* **What to work on**
Reply with exactly the lines from the one that contains "Task: Adjust the icon size zoom slider" through the last line of the records below, and with no other lines.

——

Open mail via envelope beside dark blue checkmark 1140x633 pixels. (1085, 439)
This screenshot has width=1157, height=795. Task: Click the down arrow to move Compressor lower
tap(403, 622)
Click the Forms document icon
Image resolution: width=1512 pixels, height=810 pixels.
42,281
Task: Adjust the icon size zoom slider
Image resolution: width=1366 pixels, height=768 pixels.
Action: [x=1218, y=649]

——

* **Written response**
Task: Adjust the icon size zoom slider
Image resolution: width=1366 pixels, height=768 pixels.
Action: [x=1218, y=649]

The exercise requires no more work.